O advogado especialista em direito previdenciário Denis Rodrigues, que já atuou em mais de 2.000 processos junto ao INSS, apresentou um importante instrumento para garantir os direitos de caminhoneiros deficientes: a aposentadoria da pessoa com deficiência (PcD). “Esclareço, inicialmente, que ela é diferente daquela por invalidez. A aposentadoria da PcD é voltada para quem é deficiente e, mesmo com as dificuldades, consegue trabalhar. Já a por invalidez é destinada a quem possui incapacidade total e permanente para o trabalho, ou seja, a pessoa que está completamente inválida para a atividade laboral”, explicou.
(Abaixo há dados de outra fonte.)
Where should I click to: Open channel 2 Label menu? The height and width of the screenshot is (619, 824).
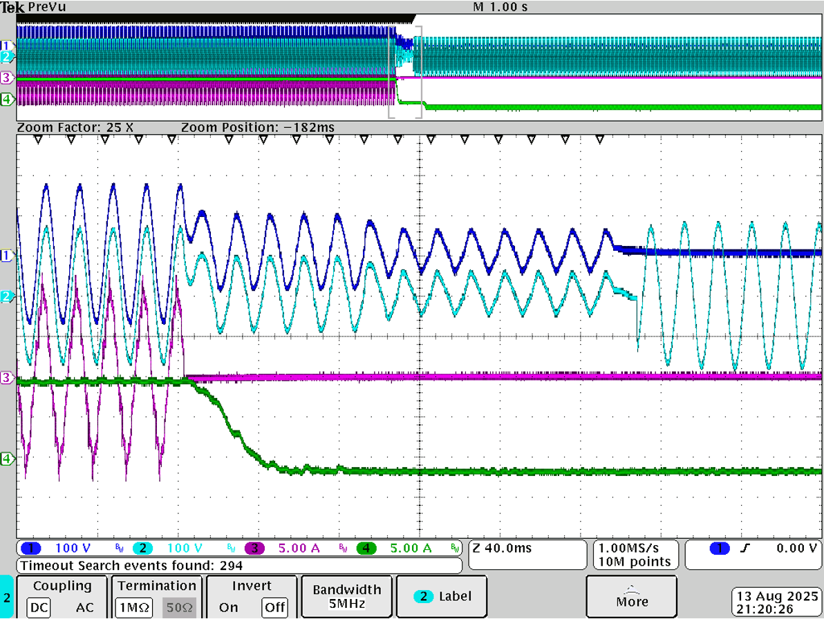pyautogui.click(x=442, y=596)
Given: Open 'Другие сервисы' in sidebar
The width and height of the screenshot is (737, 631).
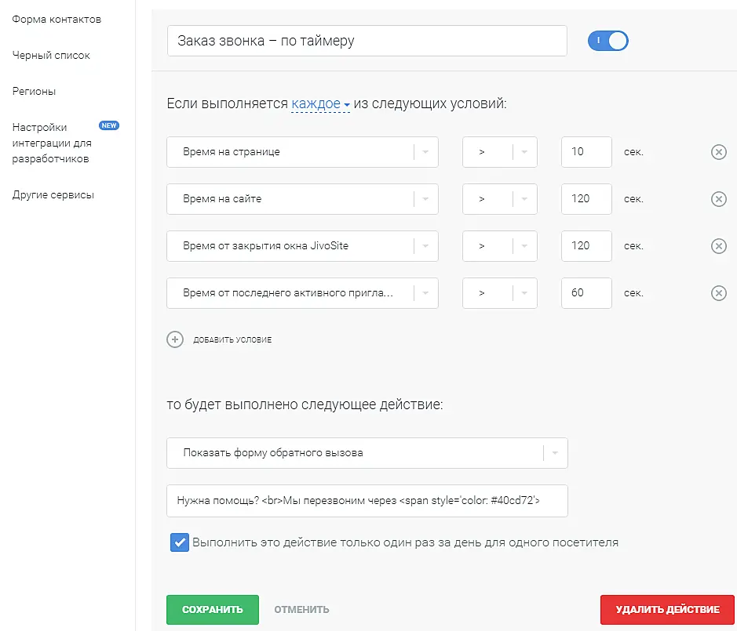Looking at the screenshot, I should (53, 194).
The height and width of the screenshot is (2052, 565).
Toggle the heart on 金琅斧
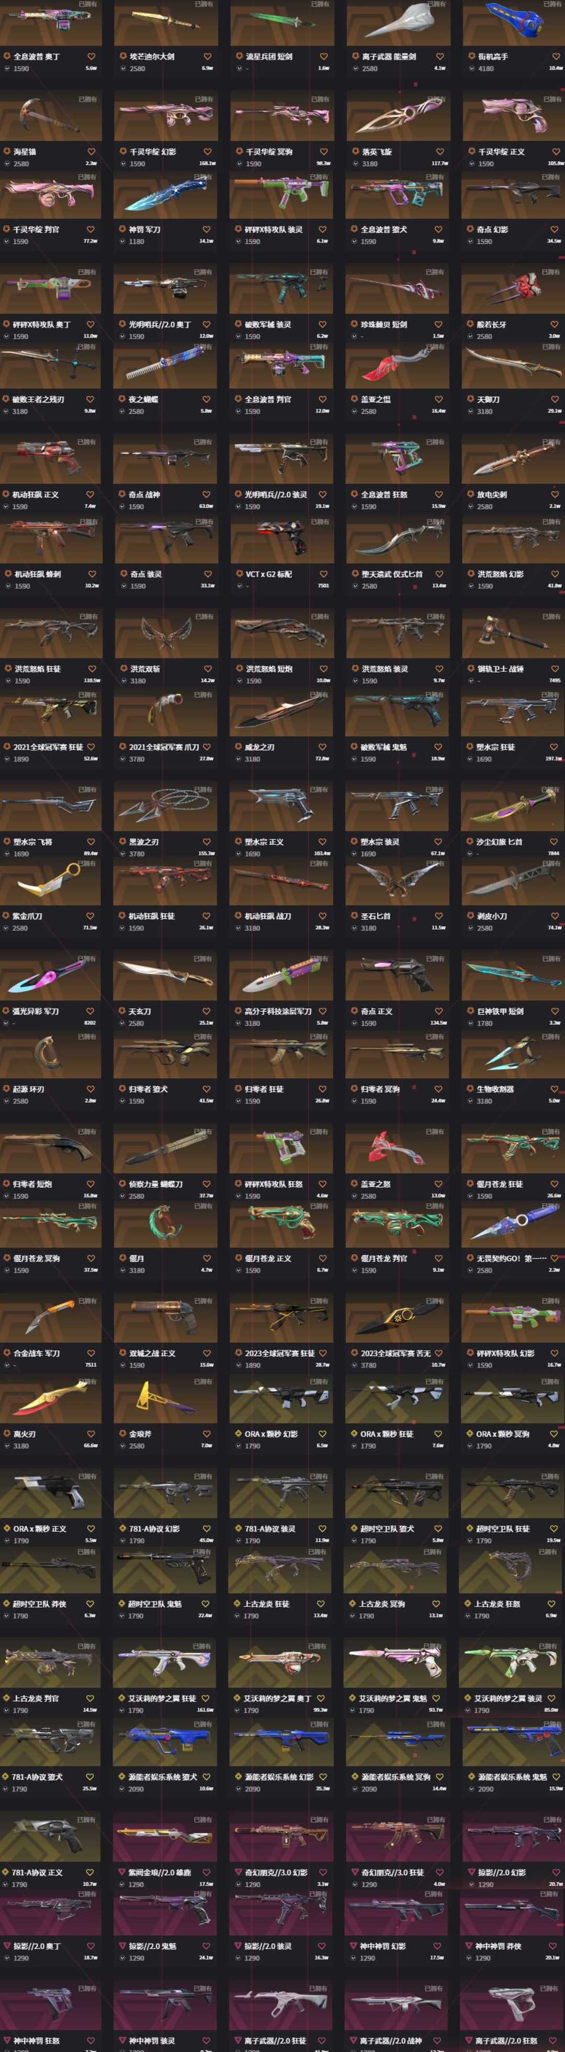(207, 1434)
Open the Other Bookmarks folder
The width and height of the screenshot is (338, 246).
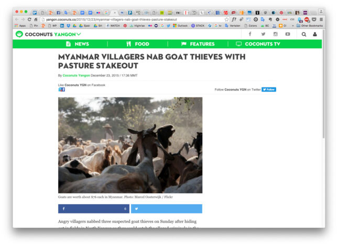point(310,26)
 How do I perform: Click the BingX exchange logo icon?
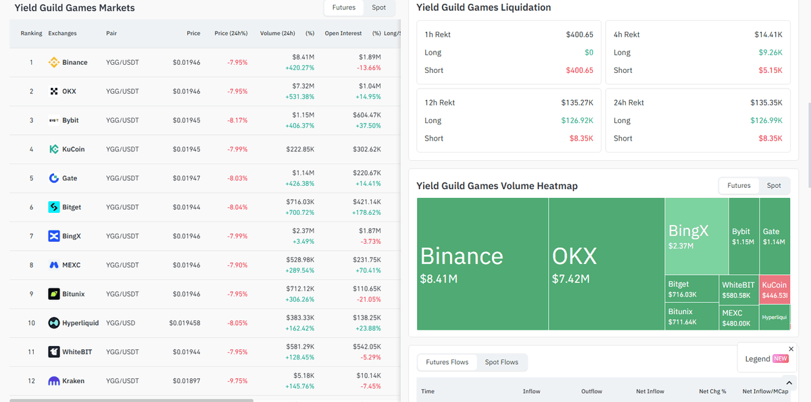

De acordo com a Lei Complementar 142/2013, é considerada pessoa com deficiência aquela que tem impedimentos de longo prazo – de natureza física, mental, intelectual ou sensorial – que, em interação com diversas barreiras, impossibilitam a sua participação plena e efetiva na sociedade em igualdade de condições com as demais pessoas. Dessa forma, todo segurado nessa situação tem direito a requerer a aposentadoria junto ao INSS.

Rodrigues ressaltou que esse tipo de aposentadoria é classificado em tempo de contribuição e por idade de acordo com o grau de deficiência definido pelo instituto por meio de perícias médica e social (veja o gráfico acima).

Além das perícias, é exigida a apresentação de uma série de documentos, como a carteira e os contratos de trabalho, as cartas-frete e os laudos, as receitas e os exames médicos. “A reforma da Previdência não alterou a aposentadoria da pessoa com deficiência. A solicitação pode ser feita pelo portal Meu INSS ou pela central 135. Não é necessário um advogado para realizar o requerimento”, finalizou Rodrigues.